Syrian business dries up after Assad’s crackdown on dissent (Guardian UK)
Apart from the tinkle of water from the fountain, all is silent in the courtyard of a boutique hotel in the old city of Damascus. “We’re almost empty,” says one employee. “Usually we’d be full, but tourists have stopped coming.”
It’s a view that is reinforced by travel agents serving Syria, who are reporting a dramatic slump in business, following record numbers last year.
As the protest movement against President Bashar al-Assad has accelerated, intensified and then reeled in the face of a brutal crackdown, tourist numbers have dried up – and the country has lost a vital source of income and foreign currency.
The impact on an already weakened economy is palpable. “I have made nothing this week,” says one seller on the old city’s Straight Street, adding that the situation was even worse in other cities.
Some business owners have laid off workers, shortened working hours or reduced employees’ pay. Small-scale traders say business is down while manufacturers report difficulties in getting their goods to market.
“I have to fly my goods out as I cannot rely on the road to be open or passable,” says one clothing manufacturer. “It costs me so much more but I can’t raise my prices.”
Big businesses are also feeling the pain. Before the recent unrest, Syria’s economy – based primarily on agriculture and manufacturing – was already struggling. Liberalisation since 2005 caused inflation to soar to 15% in 2008 and cheaper goods coming in from Turkey and China have forced many manufacturers out of business, especially textiles factories in Aleppo. Drought has also caused thousands to migrate to the cities from rural areas.
In recent years, Syria’s government started to encourage foreign investment, with French supermarket Carrefour and the cafe chain Costa opening branches in the country.
But many foreign investors are starting to consider pulling out and the trend is likely to be accelerated by the imposition of international sanctions on Assad and other senior officials.
Qatar Electricity and Water has cancelled a $900m (£558m) project to build power plants. British companies are reported to be considering pulling out.

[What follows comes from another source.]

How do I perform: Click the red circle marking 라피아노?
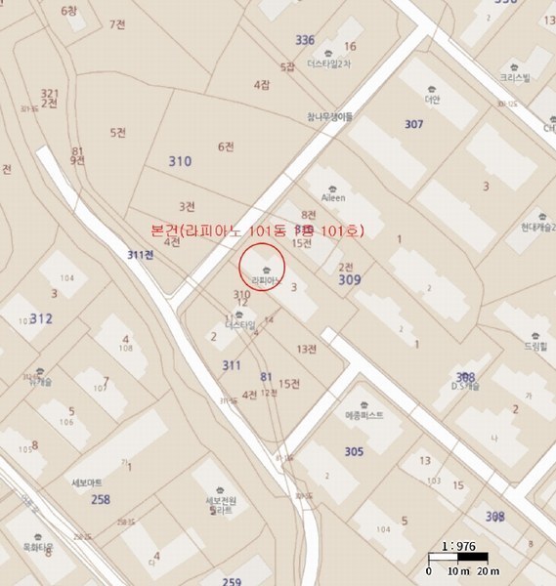coord(262,266)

“Capital is flying out the country and the brain drain is increasing as some professionals look to relocate to Dubai and Paris,” says the analyst. Dollars are scarce in Damascus and the Syrian pound has fallen on the black market. Shortages have not yet been reported, although rumours of a run on bread led to long queues at bakeries.

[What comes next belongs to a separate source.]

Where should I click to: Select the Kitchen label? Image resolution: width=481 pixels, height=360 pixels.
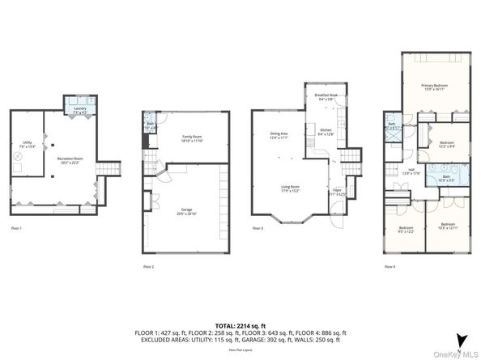(x=326, y=131)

Economic woes, and the economic dominance of friends and relatives of the president, have been one of the sparks of the protests.
Much of the anger has focused on Rami Makhlouf, Assad’s cousin whose interests in telecommunications, transport, banking, tourism, real estate and construction dominate the economy. Foreign and local investors are often forced to partner with Makhlouf, earning him the nickname Mr Ten Percent.

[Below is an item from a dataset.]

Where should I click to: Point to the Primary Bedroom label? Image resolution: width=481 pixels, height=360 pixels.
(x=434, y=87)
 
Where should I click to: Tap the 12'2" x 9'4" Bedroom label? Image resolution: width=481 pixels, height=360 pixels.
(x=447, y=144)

With protests failing to gain momentum, some opposition activists are looking to the Sunni merchants of Damascus and Aleppo for signs they might join the fray.
But business leaders remain wary and even the most disaffected are more likely to leave the country than protest, according to the analyst: “It is easier to go to Dubai than try to turn against the regime – they have too much to lose.”
But Assad may only be putting off the inevitable. As the government seeks to appease protesters, it has reversed economic policy, stemming plans to cut subsidies and pledged pay rises and extra jobs in an already burgeoning public sector. This has found favour with some ordinary families but is unaffordable in the long term.
Inflation is almost certain to rise as the government signs up a company to print more money. Investor confidence has dropped and EU sanctions on Makhlouf, who is already under US sanctions, will make people wary of dealing with him.
“I want stability,” says one shopkeeper in the new area of the city. “But if none of us can make money, maybe I will consider protesting.”